-- begin Text extract --

Measuring Campaign Effectiveness for an Online Service on Spark

Measuring campaign effectiveness is critical for any company to justify the marketing money being spent. Consider a company providing a free online service on signup. It’s critical for the company to convert them so that they subscribe to a paid service as soon as possible.

In this post, we will use  simple statistical techniques to find the relative merits for different campaigns in terms of effectiveness which is measured by conversions. The Spark based solution is available in open source project chombo.

Campaign Effectiveness

We will consider a very specific campaign scenario.  The online service company tries to lure it’s free users to become paid users through an on line campaign when the user accesses it’s service. The campaign effectiveness is measured by the following criteria.

  1. Whether the user converts
  2. Conversion rate
  3. Time lag between between sign up time and conversion time

The conversion rate is a dynamic quantity and varies with time. For the free online service, people are signing up on a continuous basis and some of them convert at some point in future.

So conversion rate has to be associated with a time window. For example, we may define conversion rate as the percentage of people who signed up in calendar year and subsequently convert.

The marketing department of the company changes it’s campaign every calendar year. The decision for the changes in the campaign for a new year is highly influenced by the the effectiveness of last year’s campaign with reference to previous years campaign.

If the campaign for the recent year is better than the previous year’s campaign, then the marketing department  might stick to it. Otherwise, if they see a degradation they might makes changes to the campaign. This is where the analysis comes into the picture.

Although we are considering a specific criteria for campaign effectiveness, it can be defined in a broader context.

Conversion Data

Our conversion data for customers who signed up in a given year is as follows. We are mostly interested the time lag in months between signup date and conversion date, which is the last field

  1. Customer ID
  2. Referring channel
  3. Signup date
  4. Number months to conversion

Here is some sample data

9CZ7ID43O4,organic search,2015-03-20,4
SG37B4L7WS,paid search,2015-08-16,3
215509TFBR,organic search,2015-05-23,0
N2RB32HMMP,paid search,2015-06-22,3
RT1W3YC0QS,paid search,2015-05-23,4

Statistical Analysis

We are going to calculate the distribution of conversion lag time. The Spark job NumericalAttrDistrStats calculates mean, median, std deviation and other statistical quantities  for any field containing numerical data.  It’s general purpose statistics calculator. In our case, we are only analyzing the 4th field which is the time lag for conversion in months.

-- end Text extract --
-- begin Record excerpts --

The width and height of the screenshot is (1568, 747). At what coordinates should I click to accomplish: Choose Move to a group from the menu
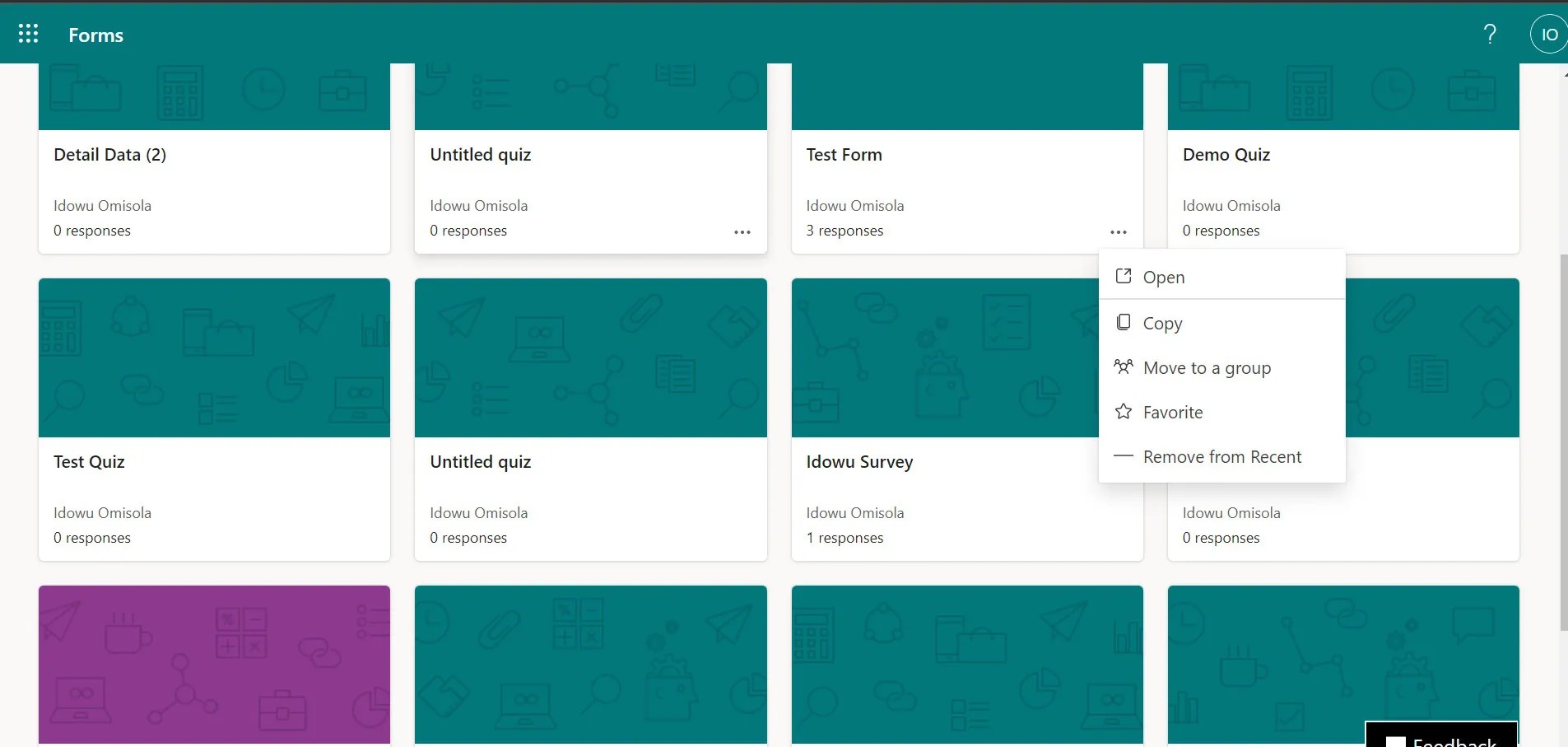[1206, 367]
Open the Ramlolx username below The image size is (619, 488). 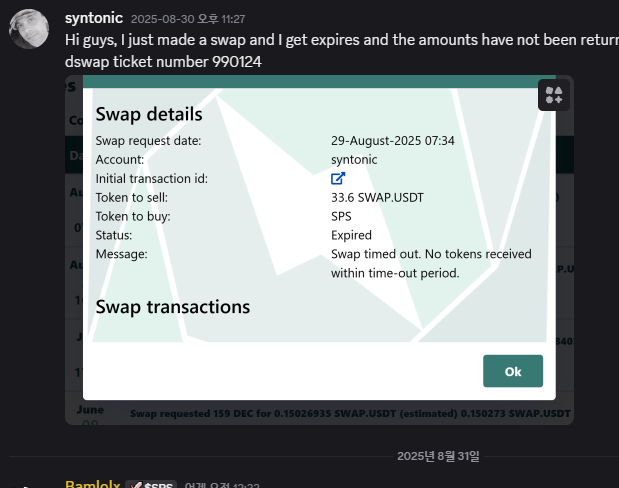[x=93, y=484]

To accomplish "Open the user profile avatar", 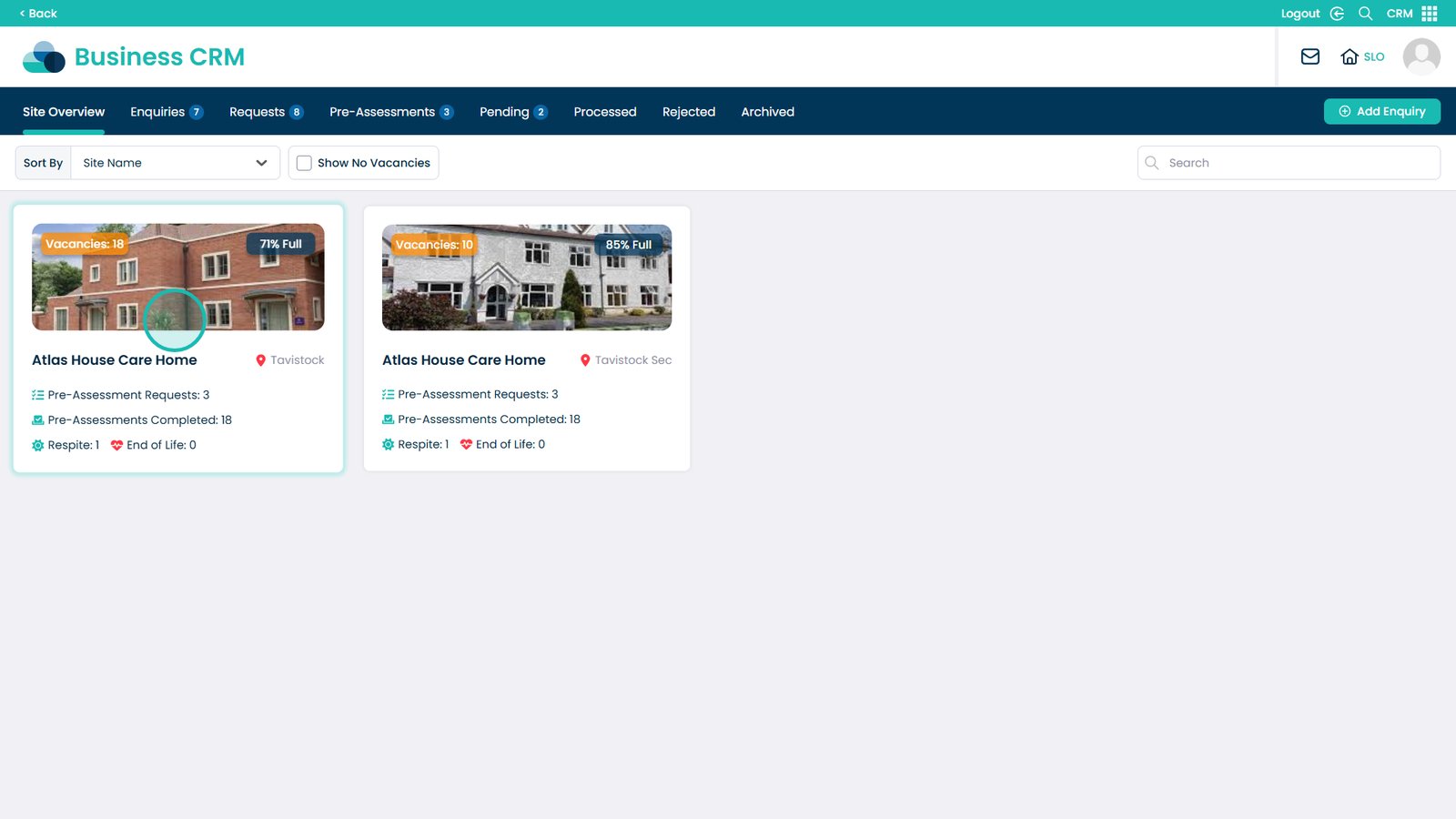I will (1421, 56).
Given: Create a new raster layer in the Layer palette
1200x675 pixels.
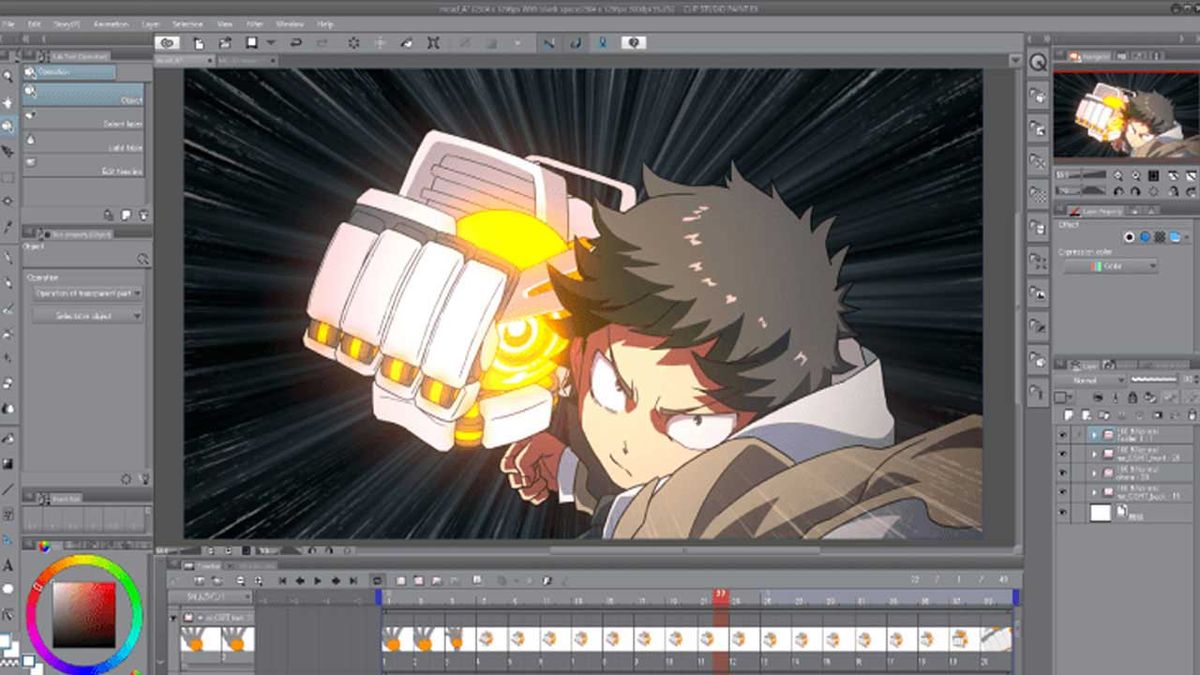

-- end Record excerpts --

▶ Tasks to perform:
(A) According to the text on campaign effectiveness, which open source project contains the Spark-based solution?
(B) Transcribe everything in the campaign effectiveness text from "The conversion rate" down to "previous years campaign.".

▶ Answers to the problems:
(A) The open source project chombo.

(B)
The conversion rate is a dynamic quantity and varies with time. For the free online service, people are signing up on a continuous basis and some of them convert at some point in future.

So conversion rate has to be associated with a time window. For example, we may define conversion rate as the percentage of people who signed up in calendar year and subsequently convert.

The marketing department of the company changes it’s campaign every calendar year. The decision for the changes in the campaign for a new year is highly influenced by the the effectiveness of last year’s campaign with reference to previous years campaign.